# [INFORMATION SHOWN]
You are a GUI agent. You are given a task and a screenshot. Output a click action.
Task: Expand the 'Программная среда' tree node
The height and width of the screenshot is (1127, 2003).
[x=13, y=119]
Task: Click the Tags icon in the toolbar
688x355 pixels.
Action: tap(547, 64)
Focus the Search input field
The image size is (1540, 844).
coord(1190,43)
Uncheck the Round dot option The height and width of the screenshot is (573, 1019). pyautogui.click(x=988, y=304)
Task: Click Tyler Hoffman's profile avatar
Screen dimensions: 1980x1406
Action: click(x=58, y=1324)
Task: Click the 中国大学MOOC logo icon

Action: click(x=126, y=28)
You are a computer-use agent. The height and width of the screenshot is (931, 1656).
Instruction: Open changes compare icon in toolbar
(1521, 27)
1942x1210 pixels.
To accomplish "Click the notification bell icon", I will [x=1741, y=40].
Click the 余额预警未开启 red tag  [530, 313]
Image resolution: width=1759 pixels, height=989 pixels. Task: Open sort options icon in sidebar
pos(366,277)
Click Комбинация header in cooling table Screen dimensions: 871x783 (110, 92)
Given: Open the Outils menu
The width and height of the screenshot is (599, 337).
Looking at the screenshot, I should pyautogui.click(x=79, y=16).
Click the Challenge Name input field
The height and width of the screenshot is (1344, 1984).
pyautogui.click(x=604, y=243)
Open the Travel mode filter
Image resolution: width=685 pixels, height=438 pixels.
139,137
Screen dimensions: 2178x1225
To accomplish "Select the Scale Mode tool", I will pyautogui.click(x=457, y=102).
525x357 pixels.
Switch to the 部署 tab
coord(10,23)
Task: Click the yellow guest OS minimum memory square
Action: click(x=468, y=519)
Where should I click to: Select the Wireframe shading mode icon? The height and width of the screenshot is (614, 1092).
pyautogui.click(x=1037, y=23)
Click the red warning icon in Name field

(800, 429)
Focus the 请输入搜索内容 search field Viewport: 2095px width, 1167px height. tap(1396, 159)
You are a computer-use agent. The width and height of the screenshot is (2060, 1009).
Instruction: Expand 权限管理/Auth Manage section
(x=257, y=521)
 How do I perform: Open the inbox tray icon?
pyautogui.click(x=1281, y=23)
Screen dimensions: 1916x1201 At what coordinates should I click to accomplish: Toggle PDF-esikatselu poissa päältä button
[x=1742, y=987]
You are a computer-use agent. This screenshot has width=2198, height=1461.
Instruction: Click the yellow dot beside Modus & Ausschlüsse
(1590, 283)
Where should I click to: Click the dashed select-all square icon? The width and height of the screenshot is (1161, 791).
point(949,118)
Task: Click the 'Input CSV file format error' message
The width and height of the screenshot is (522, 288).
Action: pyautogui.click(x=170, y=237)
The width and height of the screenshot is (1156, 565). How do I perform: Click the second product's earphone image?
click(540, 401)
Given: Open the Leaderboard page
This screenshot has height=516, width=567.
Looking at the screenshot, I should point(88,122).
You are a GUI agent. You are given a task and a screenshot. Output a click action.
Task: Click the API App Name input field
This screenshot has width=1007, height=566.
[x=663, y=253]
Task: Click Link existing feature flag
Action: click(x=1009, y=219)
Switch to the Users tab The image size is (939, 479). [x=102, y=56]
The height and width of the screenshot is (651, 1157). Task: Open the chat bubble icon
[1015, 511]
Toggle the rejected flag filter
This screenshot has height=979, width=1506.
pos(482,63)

# [WHAT IS REQUIRED]
For each line above that includes "Focus", copy the line.

# [RESPONSE AREA]
Focus the Search input field
Focus the 请输入搜索内容 search field Viewport: 2095px width, 1167px height. tap(1396, 159)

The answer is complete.